What We Learned From NOVA’s “Saving Notre Dame”

Scientists, architects, historians and a “digital twin” all play a part

November 27, 2020 10:50 am
Notre-Dame seen from the southeast.
Windfall Productions

In April of 2019, Notre-Dame Cathedral in Paris was almost destroyed in a fire. The haunting images of the centuries-old building engulfed in flames shook viewers around the world. Whether the cathedral represented an architectural marvel or an important religious site (or, for some viewers, both), the images of an iconic building that had withstood political upheaval and war over the years being at risk of collapsing made for a harrowing site.

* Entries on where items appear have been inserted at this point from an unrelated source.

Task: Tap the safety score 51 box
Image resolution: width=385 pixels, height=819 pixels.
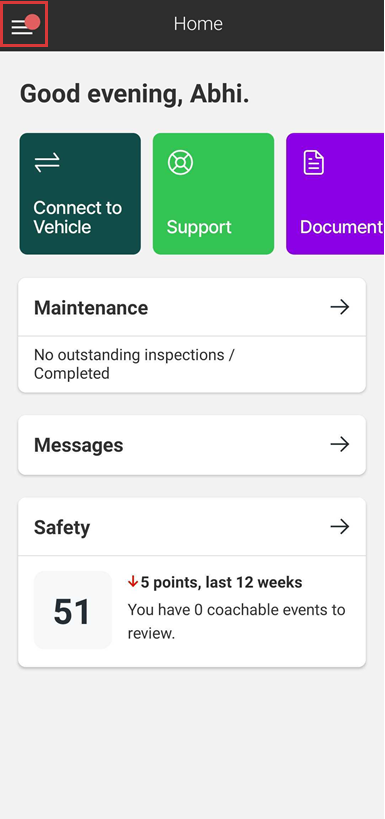Action: [73, 610]
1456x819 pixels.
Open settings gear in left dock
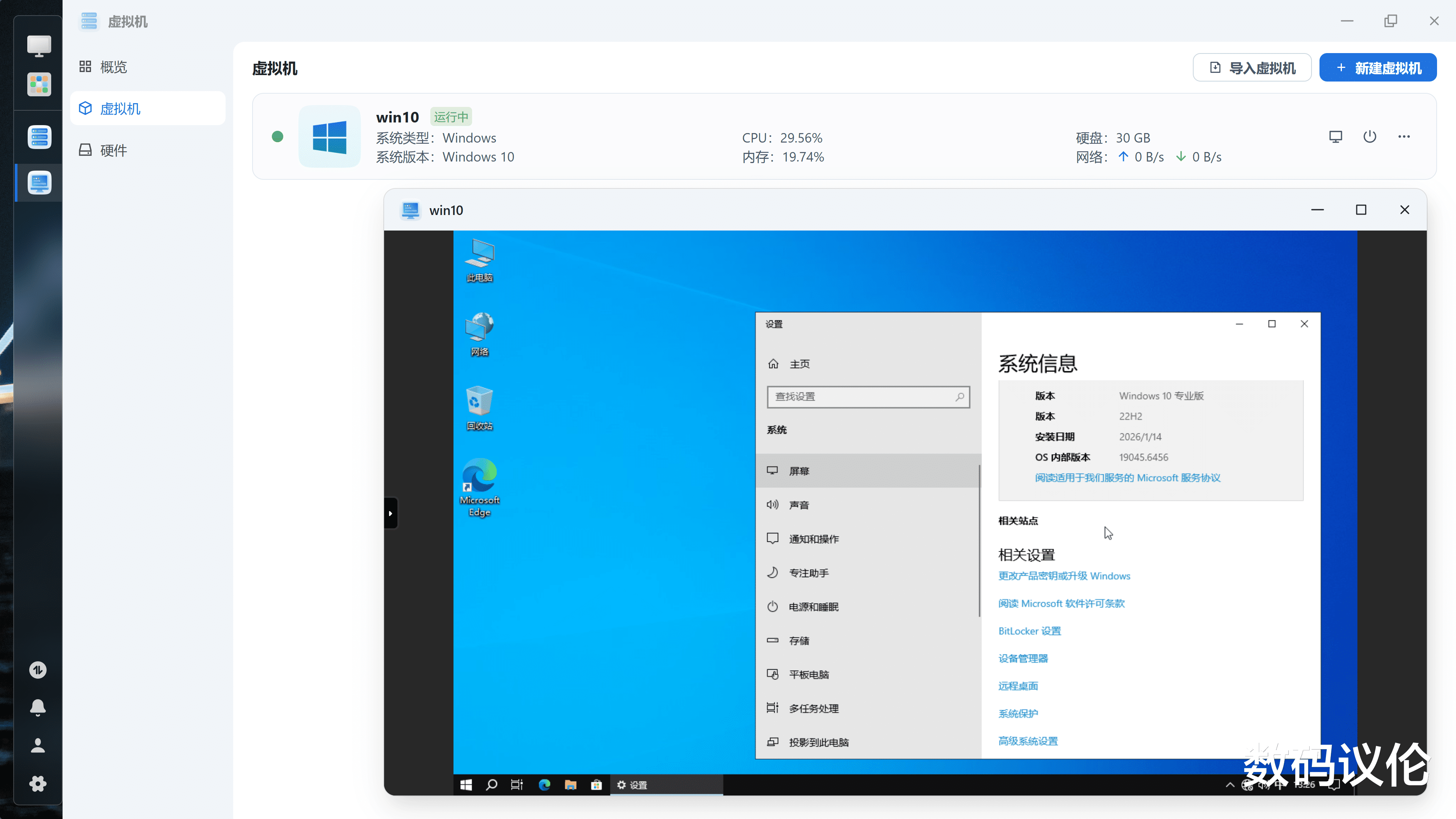point(38,783)
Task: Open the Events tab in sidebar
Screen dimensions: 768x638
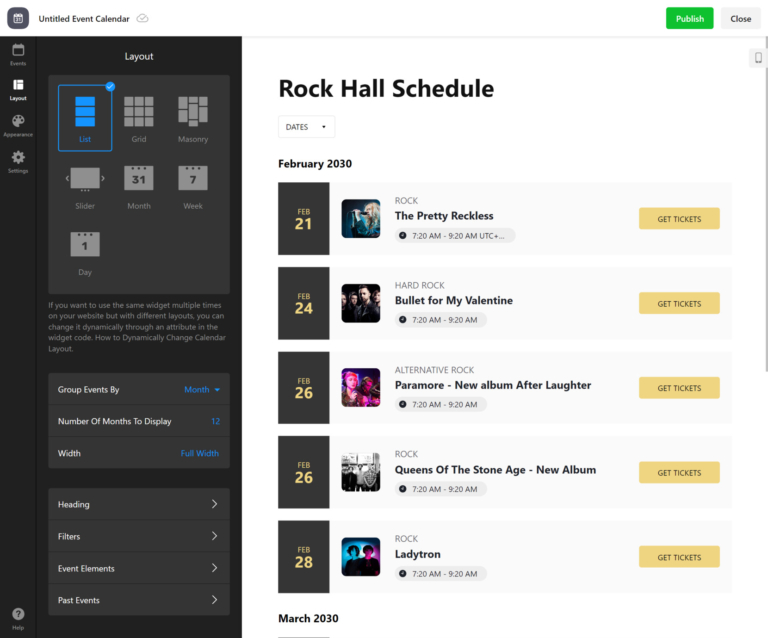Action: [18, 54]
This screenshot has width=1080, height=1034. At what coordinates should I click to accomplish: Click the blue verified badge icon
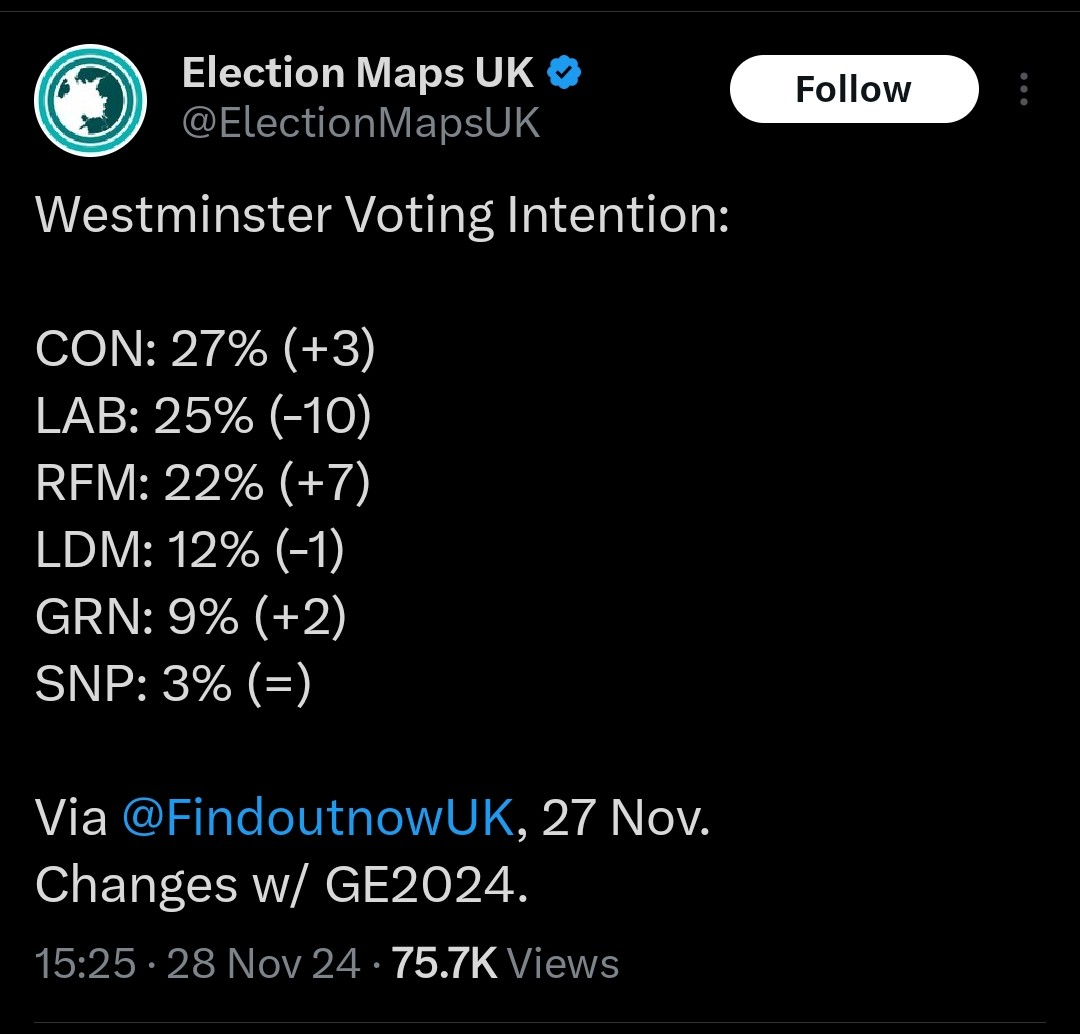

The new NOVA documentary Saving Notre Dame offers a fascinating look at the efforts to keep the cathedral standing, beginning with the initial response to the fire and continuing to the work being done to restore it. What makes this especially fascinating is the array of disciplines involved: everything from state-of-the-art architectural software to archaic woodworking tools have played a part in the restoration efforts.

Here are a few things we learned from watching the documentary.

Rope access worker and damaged timbers
Rope access worker and damaged timbers.
Windfall Productions

Putting Out the Fire Was Only the Beginning

The dramatic attempts to put out the fire at Notre-Dame made for some absolutely gripping news broadcasts. It didn’t help matters that the fire was initially too high for firefighters’ hoses to reach; firefighters also needed to mount a daring rescue of the bell towers, lest the wood holding the bells in place burn, causing a number of massive wooden bells to fall, each comparable to a wrecking ball in size and density.

Once the fire was extinguished, the cathedral still wasn’t out of harm’s way. The experts interviewed in Saving Notre Dame point out that the cathedral’s vaulting was at risk of collapse in the weeks and months following the fire — and that its collapse could have taken the rest of the building down with it. The restoration team used sensors to monitor its stability, and built custom wooden supports for each of the cathedral’s flying buttresses to bolster the structure.

Fossils (and Skulls) Were Critical to the Restoration

Much of the cathedral was made from limestone — which, in medieval times, was taken from now-defunct quarries within the city itself. (More on that in a moment.) But not all limestone is the same: the limestone used for the roof and for the statues have very different properties, for instance. The restoration team needed to find comparable matches for each type — which led them to look for fossils within the existing limestone, and compare it to deposits found in the now-abandoned quarries.

Why are those quarries abandoned, you might ask? Well, for the last few centuries, they’ve had a different purpose: they’re now home to the city’s catacombs. Which means lots of images of the scientists researching limestone walking around piles of skulls and bones in the tunnels below Paris. 

Restoring the Cathedral Involved Medieval Axes

The technology on display in Saving Notre Dame offers a wild mix of old and new. Part of the documentary focuses on the creation of a “digital twin” for the cathedral, documenting the different components of the building and explaining how its construction worked. The medieval architects weren’t big on documentation, it turns out — and so part of the restoration effort involves reverse-engineering how parts of the cathedral were built.

Rebuilding the wooden roof of the cathedral, made from around 1,300 trees, leads to some of the documentary’s most interesting moments. The burned beams were meticulously documented to get a sense of the type of wood used, the age of the trees felled to produce it and even the marks left by the medieval carpenters who made it. Images of a similar restoration project involved the work of heritage carpenters, whose commitment to period technologies includes some impressive and archaic-looking axes that would seem equally at home chopping wood or defending their local castle.

The Best Way to Remove Melted Scaffolding Is … More Scaffolding

The cathedral was already undergoing a renovation when the fire broke out. That means that besides the wood, stone and lead that were burned on the cathedral itself, so too was the scaffolding utilized for the renovations burned and melted beyond recognition. 

The documentary estimates that this was around 50,000 steel beams — all of which now resembled a large-scale abstract sculpture, and needed to be cleared out of the cathedral. How did the restoration team do this? As it turns out, they built more scaffolding around the melted scaffolding, allowing them to remove it gradually.